Can someone clarify what the trick is? 🙂
Another version: a 2-bit video mode (05h) is used, and this allows a frame to be rendered much faster using only a 16000 byte framebuffer. Or this too wild?
Well, in the end, but how is it done on the Amiga OCS/ECS? :)
Well, in the end, but how is it done on the Amiga OCS/ECS? :)
On Amiga and Atari, the common approach would be to draw each layer on a seperate bitplane, which effectively gives you 2 layers and thus 4 colors (including background color) to use to present the effect.
On the Amiga you don't draw anything, set 5 registers, and be done with it. You then have the entire CPU and blitter left for cracking jokes.
it's not magic, but maybe you shouldn't think, that there is only 13h .. that should be enough, because where else is the fun ;)
Quote:
it's not magic, but maybe you shouldn't think, that there is only 13h .. that should be enough, because where else is the fun ;)
128000 byte read from memory + 64000 XOR operations + 64000 writes in memory?
I think it will be too slow on PC 80286 (even if we use STOSW).
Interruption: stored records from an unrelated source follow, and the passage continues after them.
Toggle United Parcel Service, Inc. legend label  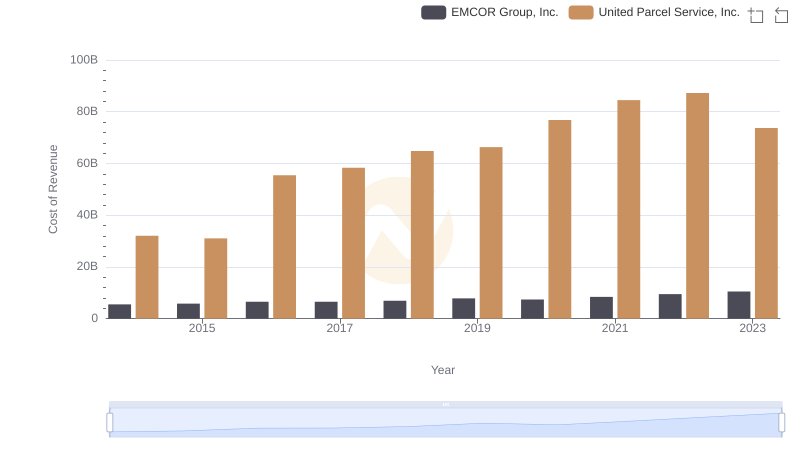[668, 13]
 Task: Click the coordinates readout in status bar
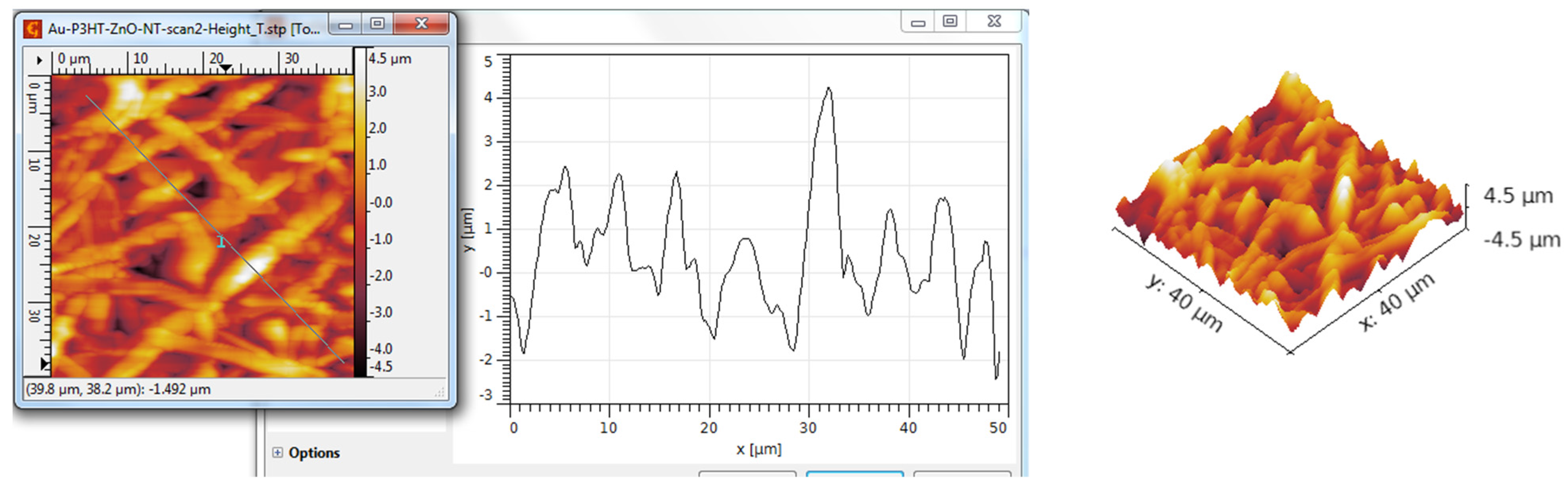[118, 389]
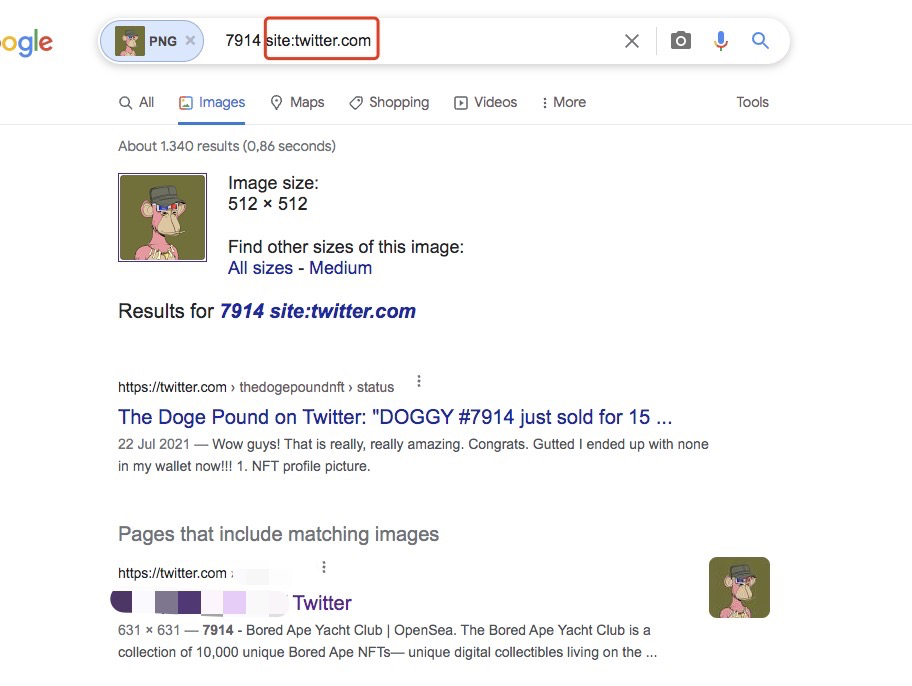The height and width of the screenshot is (686, 912).
Task: Click inside the search text field
Action: (x=419, y=41)
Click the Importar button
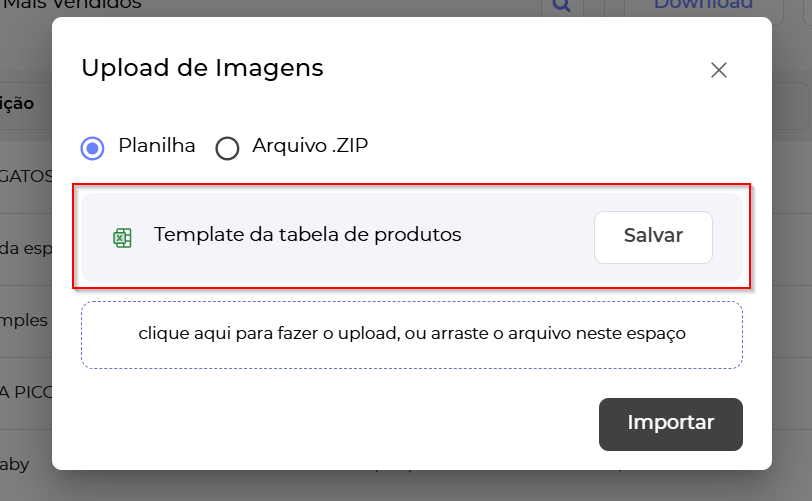Screen dimensions: 812x501 pos(670,423)
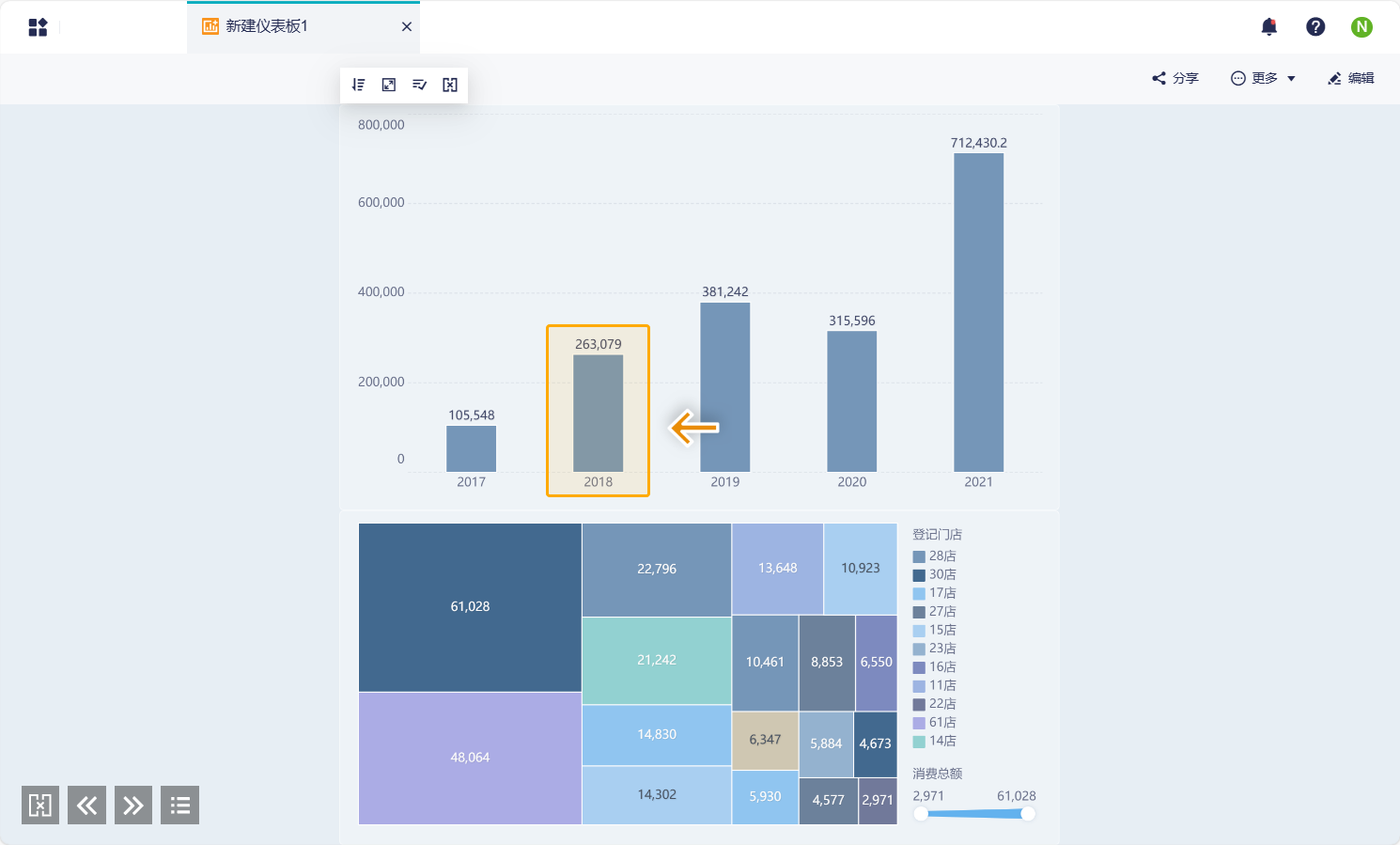This screenshot has width=1400, height=845.
Task: Click the checklist icon in chart toolbar
Action: [419, 85]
Considering that even a simple byte-by-byte frame rendering in mode 13h is too slow for this hardware. Therefore, in games, smooth scrolling of the screen is usually not found. The exceptions were a few games using mode-x VGA hardware scrolling, and this was a cool trick for IBM PC.
to keep things very dumb and simple
https://github.com/visualizersdotnl/hot-stuff-src/blob/master/code/demo.cpp
line 593
its like you would do one of those fake multi-tunnels - you simply address 2 buffers larger than your dest buffer (or calc the same pixel right there and there) and check which one has priority for that pixel (simple case: white or black?)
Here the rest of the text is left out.